Was können Verwaltung, Forschung und Praxis voneinander lernen?

bkj, Remscheid

18 + 19. Dezember 2018 

Durch kulturelle Schulentwicklung können Schulen zum Bildungserfolg und zur Persönlichkeitsentwicklung von Kindern und Jugendlichen beitragen. Ausgangspunkt der Tagung „Kulturelle Schulentwicklung im Querschnitt von Schule, Kultur und Jugend – Was können Verwaltung, Forschung und Praxis voneinander lernen?“ sind die vielfältige Praxis in der Zusammenarbeit von Schulen mit kulturellen Bildungspartnern und empirische Erkenntnisse der kulturellen Schulentwicklungs- und Bildungsforschung.

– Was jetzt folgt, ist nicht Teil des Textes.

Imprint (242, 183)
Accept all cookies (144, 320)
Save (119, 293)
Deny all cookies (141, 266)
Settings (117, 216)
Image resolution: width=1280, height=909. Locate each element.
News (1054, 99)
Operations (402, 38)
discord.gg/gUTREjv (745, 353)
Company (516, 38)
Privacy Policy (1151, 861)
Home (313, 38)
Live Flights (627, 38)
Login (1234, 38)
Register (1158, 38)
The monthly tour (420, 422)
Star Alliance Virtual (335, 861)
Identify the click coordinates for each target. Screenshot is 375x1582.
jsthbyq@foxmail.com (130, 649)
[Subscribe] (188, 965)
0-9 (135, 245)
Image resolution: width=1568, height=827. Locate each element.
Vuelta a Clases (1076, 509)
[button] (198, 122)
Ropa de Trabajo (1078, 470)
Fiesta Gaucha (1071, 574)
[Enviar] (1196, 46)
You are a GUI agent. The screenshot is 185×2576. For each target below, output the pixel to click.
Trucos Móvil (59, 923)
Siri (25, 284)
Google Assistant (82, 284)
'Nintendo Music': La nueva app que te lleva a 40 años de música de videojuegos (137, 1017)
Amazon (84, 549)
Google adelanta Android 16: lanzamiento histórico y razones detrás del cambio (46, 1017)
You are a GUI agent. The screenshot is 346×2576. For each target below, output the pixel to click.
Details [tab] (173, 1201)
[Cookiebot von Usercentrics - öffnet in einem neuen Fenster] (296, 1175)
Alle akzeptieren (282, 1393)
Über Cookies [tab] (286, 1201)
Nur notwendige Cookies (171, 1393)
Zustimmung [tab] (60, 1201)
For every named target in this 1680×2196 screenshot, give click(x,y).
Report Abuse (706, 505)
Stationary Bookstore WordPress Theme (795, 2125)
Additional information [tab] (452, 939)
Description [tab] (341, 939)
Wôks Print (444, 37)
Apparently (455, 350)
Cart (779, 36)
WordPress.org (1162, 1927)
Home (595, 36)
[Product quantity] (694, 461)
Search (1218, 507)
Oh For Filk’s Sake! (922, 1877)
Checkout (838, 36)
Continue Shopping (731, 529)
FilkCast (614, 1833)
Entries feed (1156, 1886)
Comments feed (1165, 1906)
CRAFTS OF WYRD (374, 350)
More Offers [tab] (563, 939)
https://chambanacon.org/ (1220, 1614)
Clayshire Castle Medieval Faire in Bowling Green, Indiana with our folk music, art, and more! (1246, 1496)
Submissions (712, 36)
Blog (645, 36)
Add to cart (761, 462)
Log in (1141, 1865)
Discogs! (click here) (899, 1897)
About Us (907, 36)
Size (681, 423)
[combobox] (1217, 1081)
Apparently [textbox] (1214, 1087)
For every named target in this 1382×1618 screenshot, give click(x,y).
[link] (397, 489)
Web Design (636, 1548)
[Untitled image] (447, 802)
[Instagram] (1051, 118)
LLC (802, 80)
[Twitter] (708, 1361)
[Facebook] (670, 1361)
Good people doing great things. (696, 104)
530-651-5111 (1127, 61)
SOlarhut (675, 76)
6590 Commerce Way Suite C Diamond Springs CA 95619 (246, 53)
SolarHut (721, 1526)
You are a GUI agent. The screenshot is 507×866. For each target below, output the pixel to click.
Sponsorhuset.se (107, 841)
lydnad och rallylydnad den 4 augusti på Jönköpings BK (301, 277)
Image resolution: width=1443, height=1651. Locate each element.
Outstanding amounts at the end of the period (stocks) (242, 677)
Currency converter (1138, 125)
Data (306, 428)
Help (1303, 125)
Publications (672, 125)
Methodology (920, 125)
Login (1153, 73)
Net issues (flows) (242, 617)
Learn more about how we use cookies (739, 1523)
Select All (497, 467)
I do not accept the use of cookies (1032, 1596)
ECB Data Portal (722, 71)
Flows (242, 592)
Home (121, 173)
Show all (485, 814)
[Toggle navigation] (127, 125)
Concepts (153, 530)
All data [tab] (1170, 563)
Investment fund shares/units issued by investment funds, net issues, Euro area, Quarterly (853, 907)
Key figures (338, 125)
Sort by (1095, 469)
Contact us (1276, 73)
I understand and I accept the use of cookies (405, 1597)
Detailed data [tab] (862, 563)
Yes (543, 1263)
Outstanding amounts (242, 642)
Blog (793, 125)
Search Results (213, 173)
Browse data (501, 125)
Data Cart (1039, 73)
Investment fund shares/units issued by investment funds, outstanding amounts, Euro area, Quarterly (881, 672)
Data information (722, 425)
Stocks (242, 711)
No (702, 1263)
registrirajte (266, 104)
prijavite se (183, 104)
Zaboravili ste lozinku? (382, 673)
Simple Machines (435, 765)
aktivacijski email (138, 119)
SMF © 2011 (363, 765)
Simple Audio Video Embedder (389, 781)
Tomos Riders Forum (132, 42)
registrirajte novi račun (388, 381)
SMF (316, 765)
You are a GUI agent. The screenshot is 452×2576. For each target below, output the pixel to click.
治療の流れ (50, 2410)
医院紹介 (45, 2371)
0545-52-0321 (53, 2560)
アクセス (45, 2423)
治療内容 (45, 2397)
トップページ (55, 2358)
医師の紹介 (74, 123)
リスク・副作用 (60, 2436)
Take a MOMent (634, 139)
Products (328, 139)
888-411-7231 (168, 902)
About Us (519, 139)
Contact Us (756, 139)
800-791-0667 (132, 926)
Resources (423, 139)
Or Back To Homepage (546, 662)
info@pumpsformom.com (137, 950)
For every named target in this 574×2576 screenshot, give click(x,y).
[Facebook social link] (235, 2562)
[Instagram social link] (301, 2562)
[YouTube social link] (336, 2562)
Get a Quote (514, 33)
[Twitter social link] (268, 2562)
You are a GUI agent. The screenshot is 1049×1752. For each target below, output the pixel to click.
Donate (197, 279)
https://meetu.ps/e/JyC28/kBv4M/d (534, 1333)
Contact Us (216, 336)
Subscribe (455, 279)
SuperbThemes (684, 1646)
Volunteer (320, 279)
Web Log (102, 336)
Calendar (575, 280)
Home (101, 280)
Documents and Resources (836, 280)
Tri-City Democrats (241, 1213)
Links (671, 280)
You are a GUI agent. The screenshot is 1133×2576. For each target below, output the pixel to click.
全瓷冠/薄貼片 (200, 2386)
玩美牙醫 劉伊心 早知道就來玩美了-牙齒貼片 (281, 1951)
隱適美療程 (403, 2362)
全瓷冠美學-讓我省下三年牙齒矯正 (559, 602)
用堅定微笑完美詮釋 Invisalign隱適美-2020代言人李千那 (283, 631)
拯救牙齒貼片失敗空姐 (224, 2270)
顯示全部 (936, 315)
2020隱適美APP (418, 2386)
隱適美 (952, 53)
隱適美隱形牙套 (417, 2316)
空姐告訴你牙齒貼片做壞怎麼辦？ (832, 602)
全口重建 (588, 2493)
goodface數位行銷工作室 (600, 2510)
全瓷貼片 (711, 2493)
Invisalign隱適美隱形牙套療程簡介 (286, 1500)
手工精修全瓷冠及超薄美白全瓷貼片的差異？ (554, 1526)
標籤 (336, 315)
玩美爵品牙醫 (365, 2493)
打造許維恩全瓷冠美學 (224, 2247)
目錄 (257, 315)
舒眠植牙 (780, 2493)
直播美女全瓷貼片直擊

Auf Grundlage dieser Erfahrungen und empirischen Erkenntnisse wird auf der Tagung diskutiert, wie kulturelle Schulentwicklung zwischen unterschiedlichen Ressorts der Politik und Verwaltung und den Praxisakteuren abgestimmt und von ihnen gemeinsam verantwortet werden kann. Dabei wird es neben den Umsetzungsmöglichkeiten, auch um die Bedingungen und Potenziale kultureller Schulentwicklung gehen.
Ziel der Fachtagung ist der Austausch der an kultureller Schulentwicklung beteiligten Politikfelder „Schule – Kultur – Jugend“, ihrer Verwaltungsvertreter*innen auf Bundes- und Länderebene und der in den Feldern agierenden zivilgesellschaftlichen Akteure. Eingeladen sind außerdem wissenschaftliche Institutionen, die zur Thematik forschen.
Die Bundesvereinigung Kulturelle Kinder- und Jugendbildung e. V. (BKJ) richtet die Tagung gemeinsam mit dem EMSE-Netzwerk (Netzwerk Empiriegestützte Schulentwicklung) sowie in Kooperation mit dem Netzwerk Forschung Kulturelle Bildung, der Akademie für Kulturelle Bildung des Bundes und des Landes NRW und der Arbeitsstelle „Kulturelle Bildung in Schule und Jugendarbeit NRW“ aus. Gefördert wird die Tagung vom Bundesministerium für Familie, Senioren, Frauen und Jugend, der Richard M. Meyer Stiftung und der Kommission Bildungsplanung, Bildungsorganisation und Bildungsrecht (KBBB) in der Deutschen Gesellschaft für Erziehungswissenschaft (DGfE).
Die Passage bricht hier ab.